* TASK REQUIREMENTS *
Take the line that contains "Task: Expand the" in the data below and each line after it, through the last, and repeat them unchanged.

[Records contained in a dataset]

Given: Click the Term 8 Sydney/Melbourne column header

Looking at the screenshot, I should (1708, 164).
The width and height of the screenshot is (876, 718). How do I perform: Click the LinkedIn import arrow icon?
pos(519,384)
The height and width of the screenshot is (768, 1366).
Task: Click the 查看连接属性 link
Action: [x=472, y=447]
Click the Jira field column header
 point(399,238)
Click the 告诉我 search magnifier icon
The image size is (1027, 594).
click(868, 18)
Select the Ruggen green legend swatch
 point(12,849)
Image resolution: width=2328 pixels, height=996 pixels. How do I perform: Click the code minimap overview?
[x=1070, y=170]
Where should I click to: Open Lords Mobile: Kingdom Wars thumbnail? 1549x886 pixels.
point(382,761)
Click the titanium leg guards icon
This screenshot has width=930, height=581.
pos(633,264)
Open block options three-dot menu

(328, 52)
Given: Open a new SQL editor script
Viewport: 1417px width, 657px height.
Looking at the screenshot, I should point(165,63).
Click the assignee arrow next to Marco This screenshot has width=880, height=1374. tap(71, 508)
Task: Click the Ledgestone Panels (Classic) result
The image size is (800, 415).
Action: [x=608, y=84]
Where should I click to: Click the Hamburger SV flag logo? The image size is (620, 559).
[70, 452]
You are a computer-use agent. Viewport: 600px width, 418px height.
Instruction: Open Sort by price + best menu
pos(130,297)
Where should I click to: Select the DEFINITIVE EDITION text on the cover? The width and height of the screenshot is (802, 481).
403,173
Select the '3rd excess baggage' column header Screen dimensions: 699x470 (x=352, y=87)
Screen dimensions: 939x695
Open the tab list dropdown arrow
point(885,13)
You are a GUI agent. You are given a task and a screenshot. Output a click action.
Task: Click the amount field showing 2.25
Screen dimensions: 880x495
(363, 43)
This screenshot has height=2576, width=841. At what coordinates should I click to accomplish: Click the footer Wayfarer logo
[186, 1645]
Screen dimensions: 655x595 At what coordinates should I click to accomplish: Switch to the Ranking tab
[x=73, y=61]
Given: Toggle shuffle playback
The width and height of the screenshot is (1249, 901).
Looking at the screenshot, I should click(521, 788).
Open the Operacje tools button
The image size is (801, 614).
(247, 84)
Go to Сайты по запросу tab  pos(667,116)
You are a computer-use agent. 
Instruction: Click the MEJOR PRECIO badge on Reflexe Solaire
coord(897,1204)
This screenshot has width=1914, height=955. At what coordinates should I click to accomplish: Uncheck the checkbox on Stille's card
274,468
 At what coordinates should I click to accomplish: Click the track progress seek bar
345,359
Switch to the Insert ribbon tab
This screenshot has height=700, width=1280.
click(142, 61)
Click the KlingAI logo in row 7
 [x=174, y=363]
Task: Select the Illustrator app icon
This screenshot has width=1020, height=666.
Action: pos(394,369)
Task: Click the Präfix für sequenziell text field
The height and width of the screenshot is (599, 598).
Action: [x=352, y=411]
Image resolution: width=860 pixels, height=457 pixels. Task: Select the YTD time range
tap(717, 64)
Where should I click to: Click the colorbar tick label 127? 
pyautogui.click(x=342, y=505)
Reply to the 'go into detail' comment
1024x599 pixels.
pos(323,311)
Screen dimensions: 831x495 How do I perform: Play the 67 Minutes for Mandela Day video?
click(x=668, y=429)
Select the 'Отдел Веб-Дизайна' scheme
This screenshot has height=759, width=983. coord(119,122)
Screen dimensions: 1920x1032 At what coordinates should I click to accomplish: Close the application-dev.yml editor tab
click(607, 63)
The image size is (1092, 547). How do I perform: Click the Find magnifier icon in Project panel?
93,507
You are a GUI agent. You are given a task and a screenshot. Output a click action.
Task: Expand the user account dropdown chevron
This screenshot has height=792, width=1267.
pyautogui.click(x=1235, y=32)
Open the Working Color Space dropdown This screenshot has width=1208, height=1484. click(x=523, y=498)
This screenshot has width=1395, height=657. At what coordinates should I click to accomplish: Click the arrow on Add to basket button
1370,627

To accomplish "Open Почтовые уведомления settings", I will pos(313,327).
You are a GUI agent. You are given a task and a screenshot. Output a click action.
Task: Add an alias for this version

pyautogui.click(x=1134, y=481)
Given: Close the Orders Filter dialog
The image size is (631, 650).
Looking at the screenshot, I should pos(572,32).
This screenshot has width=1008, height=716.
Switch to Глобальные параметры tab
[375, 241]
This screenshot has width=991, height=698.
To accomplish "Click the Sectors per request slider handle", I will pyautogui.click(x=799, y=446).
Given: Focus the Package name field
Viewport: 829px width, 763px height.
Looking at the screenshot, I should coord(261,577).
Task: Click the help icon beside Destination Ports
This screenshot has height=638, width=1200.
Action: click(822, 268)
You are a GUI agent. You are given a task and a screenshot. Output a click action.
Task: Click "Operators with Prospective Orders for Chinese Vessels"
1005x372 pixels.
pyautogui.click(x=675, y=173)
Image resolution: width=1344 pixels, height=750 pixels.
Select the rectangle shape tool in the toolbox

* EXERCISE ANSWER *
Task: Expand the user account dropdown chevron
This screenshot has height=792, width=1267.
pyautogui.click(x=1235, y=32)
Open the Working Color Space dropdown This screenshot has width=1208, height=1484. click(x=523, y=498)
This screenshot has width=1395, height=657. At what coordinates should I click to accomplish: Click the arrow on Add to basket button
1370,627

To accomplish "Open Почтовые уведомления settings", I will pos(313,327).
You are a GUI agent. You are given a task and a screenshot. Output a click action.
Task: Add an alias for this version

pyautogui.click(x=1134, y=481)
Given: Close the Orders Filter dialog
The image size is (631, 650).
Looking at the screenshot, I should pos(572,32).
This screenshot has width=1008, height=716.
Switch to Глобальные параметры tab
[375, 241]
This screenshot has width=991, height=698.
To accomplish "Click the Sectors per request slider handle", I will pyautogui.click(x=799, y=446).
Given: Focus the Package name field
Viewport: 829px width, 763px height.
Looking at the screenshot, I should coord(261,577).
Task: Click the help icon beside Destination Ports
This screenshot has height=638, width=1200.
Action: click(822, 268)
You are a GUI agent. You are given a task and a screenshot. Output a click action.
Task: Click "Operators with Prospective Orders for Chinese Vessels"
1005x372 pixels.
pyautogui.click(x=675, y=173)
Image resolution: width=1344 pixels, height=750 pixels.
Select the rectangle shape tool in the toolbox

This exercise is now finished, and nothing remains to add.